- **Rows from a dataset**
=-=-=-=-=
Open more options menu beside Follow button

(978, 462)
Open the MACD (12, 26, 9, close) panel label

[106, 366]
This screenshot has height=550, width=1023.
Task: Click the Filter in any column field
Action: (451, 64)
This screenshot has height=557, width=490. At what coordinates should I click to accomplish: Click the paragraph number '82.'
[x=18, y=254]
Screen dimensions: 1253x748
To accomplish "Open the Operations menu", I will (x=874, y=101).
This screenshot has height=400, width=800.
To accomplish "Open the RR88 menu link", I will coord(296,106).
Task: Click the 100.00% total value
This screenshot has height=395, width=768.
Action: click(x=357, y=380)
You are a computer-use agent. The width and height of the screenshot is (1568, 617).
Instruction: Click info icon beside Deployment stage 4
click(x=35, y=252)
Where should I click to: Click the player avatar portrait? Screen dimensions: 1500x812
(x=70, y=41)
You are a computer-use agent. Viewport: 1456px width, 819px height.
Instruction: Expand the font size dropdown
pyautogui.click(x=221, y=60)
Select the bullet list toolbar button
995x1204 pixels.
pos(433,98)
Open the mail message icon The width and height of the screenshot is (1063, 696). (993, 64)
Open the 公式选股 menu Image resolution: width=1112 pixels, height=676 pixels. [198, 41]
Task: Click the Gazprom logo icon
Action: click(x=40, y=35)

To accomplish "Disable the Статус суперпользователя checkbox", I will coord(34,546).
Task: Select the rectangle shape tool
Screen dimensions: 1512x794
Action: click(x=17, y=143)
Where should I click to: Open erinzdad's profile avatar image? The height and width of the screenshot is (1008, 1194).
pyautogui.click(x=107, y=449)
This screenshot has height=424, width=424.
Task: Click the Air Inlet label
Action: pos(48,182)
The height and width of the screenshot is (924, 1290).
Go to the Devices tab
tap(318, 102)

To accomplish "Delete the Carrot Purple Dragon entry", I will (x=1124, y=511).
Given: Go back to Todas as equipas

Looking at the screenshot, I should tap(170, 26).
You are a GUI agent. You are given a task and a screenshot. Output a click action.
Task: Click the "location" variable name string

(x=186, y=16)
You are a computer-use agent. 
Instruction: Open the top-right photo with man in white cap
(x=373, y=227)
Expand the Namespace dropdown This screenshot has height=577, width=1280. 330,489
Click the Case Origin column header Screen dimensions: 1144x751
=-=-=-=-=
- **Objective**
Copy out every one of the rows above verbatim, keeping each line as it is.

- **Complete output**
Open more options menu beside Follow button

(978, 462)
Open the MACD (12, 26, 9, close) panel label

[106, 366]
This screenshot has height=550, width=1023.
Task: Click the Filter in any column field
Action: (451, 64)
This screenshot has height=557, width=490. At what coordinates should I click to accomplish: Click the paragraph number '82.'
[x=18, y=254]
Screen dimensions: 1253x748
To accomplish "Open the Operations menu", I will (x=874, y=101).
This screenshot has height=400, width=800.
To accomplish "Open the RR88 menu link", I will coord(296,106).
Task: Click the 100.00% total value
This screenshot has height=395, width=768.
Action: click(x=357, y=380)
You are a computer-use agent. The width and height of the screenshot is (1568, 617).
Instruction: Click info icon beside Deployment stage 4
click(x=35, y=252)
Where should I click to: Click the player avatar portrait? Screen dimensions: 1500x812
(x=70, y=41)
You are a computer-use agent. Viewport: 1456px width, 819px height.
Instruction: Expand the font size dropdown
pyautogui.click(x=221, y=60)
Select the bullet list toolbar button
995x1204 pixels.
pos(433,98)
Open the mail message icon The width and height of the screenshot is (1063, 696). (993, 64)
Open the 公式选股 menu Image resolution: width=1112 pixels, height=676 pixels. [198, 41]
Task: Click the Gazprom logo icon
Action: click(x=40, y=35)

To accomplish "Disable the Статус суперпользователя checkbox", I will coord(34,546).
Task: Select the rectangle shape tool
Screen dimensions: 1512x794
Action: click(x=17, y=143)
Where should I click to: Open erinzdad's profile avatar image? The height and width of the screenshot is (1008, 1194).
pyautogui.click(x=107, y=449)
This screenshot has height=424, width=424.
Task: Click the Air Inlet label
Action: pos(48,182)
The height and width of the screenshot is (924, 1290).
Go to the Devices tab
tap(318, 102)

To accomplish "Delete the Carrot Purple Dragon entry", I will (x=1124, y=511).
Given: Go back to Todas as equipas

Looking at the screenshot, I should tap(170, 26).
You are a GUI agent. You are given a task and a screenshot. Output a click action.
Task: Click the "location" variable name string

(x=186, y=16)
You are a computer-use agent. 
Instruction: Open the top-right photo with man in white cap
(x=373, y=227)
Expand the Namespace dropdown This screenshot has height=577, width=1280. 330,489
Click the Case Origin column header Screen dimensions: 1144x751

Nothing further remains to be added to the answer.